You know the story: someone is very close to retiring, getting out of the game, but there is one last job they need to do. After they complete this one final task, whatever it is, then they are out. Fini. Except, you know that’s not how it ends up. The job is always more complicated and/or dangerous. Something always goes sideways and the end is horribly wrong. The spy Who Came In from the Cold is no different. Alec Leamas is nearing the end of his career as a British agent. He wants out but die to a fabricated “problem” with his pension, he has one last mission in East Germany. All he has to do is spread rumors about an East German intelligence officer. After that, he can “get out of the cold” comfortably. Of course, nothing goes to plan. I knew this book was going to be trouble when, within 15 pages four people would die in quick succession.
Heads up: keep in mind this was written in a time when men were allowed to be sexist. It never occurs to Leamas that he might have to work for a woman.

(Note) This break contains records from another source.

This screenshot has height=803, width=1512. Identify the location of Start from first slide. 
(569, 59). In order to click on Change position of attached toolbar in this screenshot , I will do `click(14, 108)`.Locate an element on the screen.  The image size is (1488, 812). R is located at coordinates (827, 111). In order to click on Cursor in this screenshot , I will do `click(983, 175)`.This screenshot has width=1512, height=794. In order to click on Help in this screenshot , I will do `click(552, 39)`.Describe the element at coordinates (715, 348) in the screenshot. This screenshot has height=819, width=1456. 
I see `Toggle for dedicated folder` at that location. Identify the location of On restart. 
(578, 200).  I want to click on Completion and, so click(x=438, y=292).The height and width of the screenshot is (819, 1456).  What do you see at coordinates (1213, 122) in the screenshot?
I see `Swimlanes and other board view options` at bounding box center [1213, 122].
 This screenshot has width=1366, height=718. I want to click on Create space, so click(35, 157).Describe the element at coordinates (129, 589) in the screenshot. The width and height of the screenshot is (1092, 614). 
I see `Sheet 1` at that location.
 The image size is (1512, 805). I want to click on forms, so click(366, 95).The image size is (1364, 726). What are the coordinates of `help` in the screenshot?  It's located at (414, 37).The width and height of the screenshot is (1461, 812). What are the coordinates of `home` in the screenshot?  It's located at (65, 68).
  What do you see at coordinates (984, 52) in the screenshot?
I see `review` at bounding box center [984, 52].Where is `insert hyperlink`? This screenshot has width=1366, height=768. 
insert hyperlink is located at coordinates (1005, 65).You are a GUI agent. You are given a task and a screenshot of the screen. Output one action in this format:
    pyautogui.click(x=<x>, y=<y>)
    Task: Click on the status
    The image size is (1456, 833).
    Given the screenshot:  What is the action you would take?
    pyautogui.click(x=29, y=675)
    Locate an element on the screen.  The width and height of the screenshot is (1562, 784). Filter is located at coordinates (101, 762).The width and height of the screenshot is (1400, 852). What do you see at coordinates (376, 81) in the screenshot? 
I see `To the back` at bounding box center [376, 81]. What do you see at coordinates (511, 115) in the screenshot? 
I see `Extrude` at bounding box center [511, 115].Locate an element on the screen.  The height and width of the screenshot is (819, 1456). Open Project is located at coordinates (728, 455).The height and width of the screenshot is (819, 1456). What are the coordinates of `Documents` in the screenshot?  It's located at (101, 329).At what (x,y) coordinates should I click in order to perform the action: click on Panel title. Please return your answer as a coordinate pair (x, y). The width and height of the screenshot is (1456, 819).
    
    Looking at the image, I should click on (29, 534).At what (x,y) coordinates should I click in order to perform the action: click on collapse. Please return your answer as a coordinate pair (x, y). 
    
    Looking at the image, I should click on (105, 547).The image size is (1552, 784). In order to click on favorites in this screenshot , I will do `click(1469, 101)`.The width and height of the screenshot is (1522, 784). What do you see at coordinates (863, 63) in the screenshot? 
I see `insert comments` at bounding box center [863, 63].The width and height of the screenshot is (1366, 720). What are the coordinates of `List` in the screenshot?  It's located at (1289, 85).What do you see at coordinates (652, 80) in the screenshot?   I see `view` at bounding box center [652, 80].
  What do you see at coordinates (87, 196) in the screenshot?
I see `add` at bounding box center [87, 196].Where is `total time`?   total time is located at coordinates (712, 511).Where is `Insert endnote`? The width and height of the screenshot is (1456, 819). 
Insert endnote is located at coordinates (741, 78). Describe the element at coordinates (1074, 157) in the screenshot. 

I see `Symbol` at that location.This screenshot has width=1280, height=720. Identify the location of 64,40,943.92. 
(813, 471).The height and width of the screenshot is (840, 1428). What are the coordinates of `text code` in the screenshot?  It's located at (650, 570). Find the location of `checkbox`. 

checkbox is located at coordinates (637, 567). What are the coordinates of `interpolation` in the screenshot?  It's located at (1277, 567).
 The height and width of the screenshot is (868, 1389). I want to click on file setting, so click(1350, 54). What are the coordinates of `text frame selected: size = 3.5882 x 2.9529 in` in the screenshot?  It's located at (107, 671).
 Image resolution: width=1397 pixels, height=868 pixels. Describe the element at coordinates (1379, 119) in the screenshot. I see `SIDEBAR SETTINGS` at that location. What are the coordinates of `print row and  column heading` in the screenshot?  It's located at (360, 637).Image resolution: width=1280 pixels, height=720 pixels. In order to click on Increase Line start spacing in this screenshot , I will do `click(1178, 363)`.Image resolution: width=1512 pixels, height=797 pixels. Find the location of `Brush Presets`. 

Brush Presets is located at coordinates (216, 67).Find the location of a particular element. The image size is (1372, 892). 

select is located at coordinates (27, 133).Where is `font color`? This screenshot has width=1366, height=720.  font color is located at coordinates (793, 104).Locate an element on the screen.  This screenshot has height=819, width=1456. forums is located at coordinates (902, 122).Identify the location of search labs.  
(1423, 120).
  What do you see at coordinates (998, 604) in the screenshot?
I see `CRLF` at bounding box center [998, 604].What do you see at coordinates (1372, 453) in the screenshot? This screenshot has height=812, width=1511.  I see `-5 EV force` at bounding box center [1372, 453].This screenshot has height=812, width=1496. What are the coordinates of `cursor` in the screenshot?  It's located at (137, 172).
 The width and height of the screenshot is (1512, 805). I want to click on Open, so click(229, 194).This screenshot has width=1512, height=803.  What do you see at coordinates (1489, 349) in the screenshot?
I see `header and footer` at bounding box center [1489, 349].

As an aside, I love when books give me a connection to Monhegan however small. The Spy Who Came In from the Cold mentions the Morris Dancers. They performed on Monhegan every summer for years and years.

Line that made me think, “At first his colleagues treated him with indulgence, perhaps his decline served them in the same way as we are scared by cripples, beggars and invalids because we fear we could ourselves become them; but in the end his neglect, his brutal, unreasoning malice, isolated him” (p 23).

Author fact: le Carre died in 2020 and according to his Wiki page, his death was unrelated to Covid-19.

Book trivia: The Spy Who Came In from the Cold is the sequel to Call for the Dead and A Murder of Quality. I only have the former title on my Challenge list, but once again I have read these books out of order. Ugh.

Playlist: “On Ilkley Moor bat t’ at”

Nancy said: Pearl mentioned le Carre as someone to read if you are into spy novels. She also called The spy Who Came In from the Cold remarkable.

BookLust Twist: from a few places. First, Book Lust in the chapters called “100 Good Reads, Decade By Decade: 1960” (p 175) and “Spies and Spymasters: the Really Real Unreal World of Intelligence” (p 223). Second, in Book Lust To Go in the chapter called “Berlin” (p 36).